TRABALHADORES NA ARGENTINA SOFREM ATAQUE BRUTAL DO GOVERNO MILEI

Na madrugada de 12 de fevereiro o Senado argentino aprovou por maioria a reforma trabalhista do presidente Javier Milei que ataca duramente os direitos dos trabalhadores. Agora a proposta segue para o plenário da Câmara dos deputados e o governo tenta a todo custo implementar esse ataque até o início de março.

A reforma libera os patrões a impor jornada de trabalho de 12 horas, se utilizarem do banco de horas para não pagar mais horas-extras, parcelamento das férias a critério patronal.

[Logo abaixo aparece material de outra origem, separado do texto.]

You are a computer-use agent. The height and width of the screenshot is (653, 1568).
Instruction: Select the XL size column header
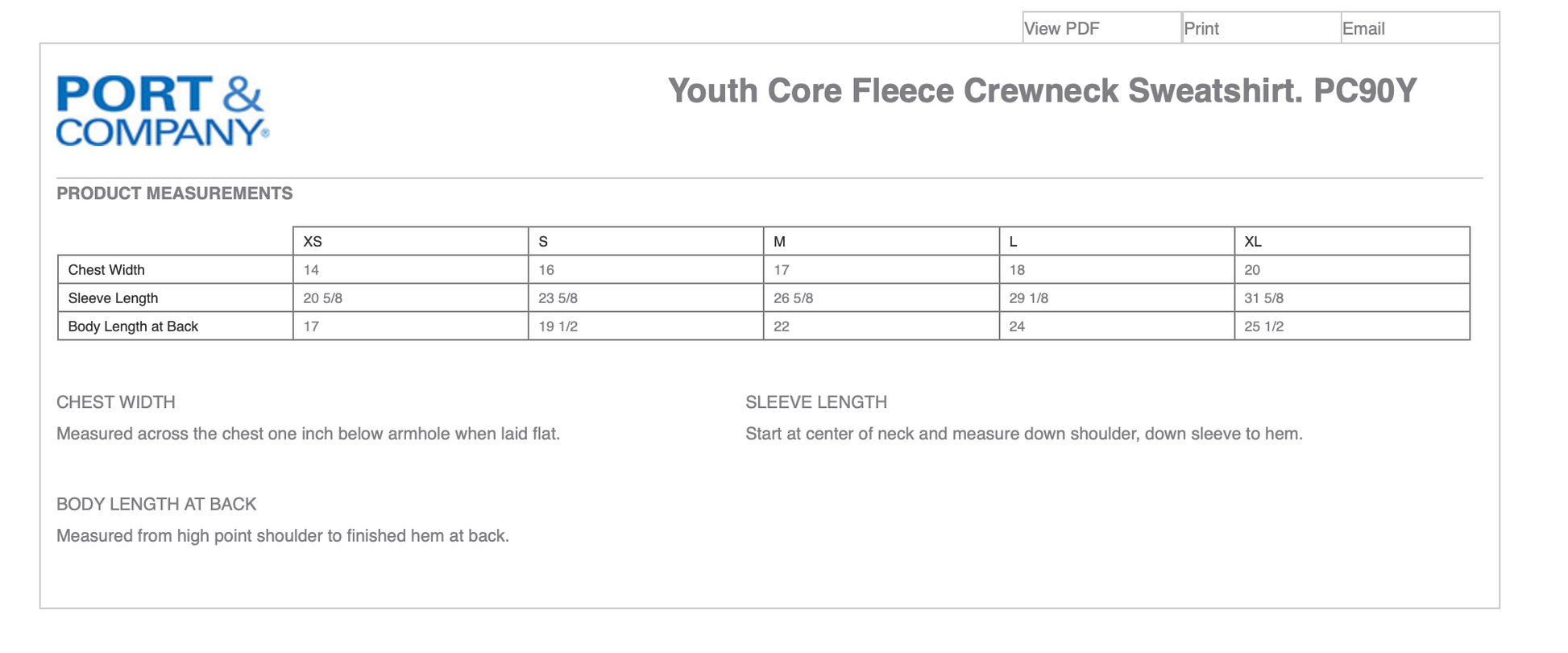tap(1253, 241)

Além disso, cria salários por produtividade o que na prática é o aumento da pressão e a diminuição salarial, permite a redução do valor das rescisões trabalhistas e o parcelamento de seu pagamento, altera as regras de recebimento referente a licença médica e acidentes do trabalho.

Libera Acordos individuais, onde o que impera é a chantagem patronal contra o trabalhador, impõe restrições a livre organização sindical chegando ao absurdo de impor que assembleias nos locais de trabalho só serão permitidas com a autorização patronal e restringe o exercício de greve.

Javier Milei bebe da mesma fonte que Donald Trump, Bolsonaro, da extrema direita que em qualquer região do mundo em que está o que busca é alienar a classe trabalhadora ao mesmo tempo em que a serviço do Capital dentro da estrutura do Estado busca exterminar seus direitos.

Por isso, a cada dia mais urgente se faz o fortalecimento da solidariedade e da luta internacional da classe trabalhadora única forma capaz de barrar esse atentado contra conquistas históricas dos trabalhadores, única forma de impedir a barbárie.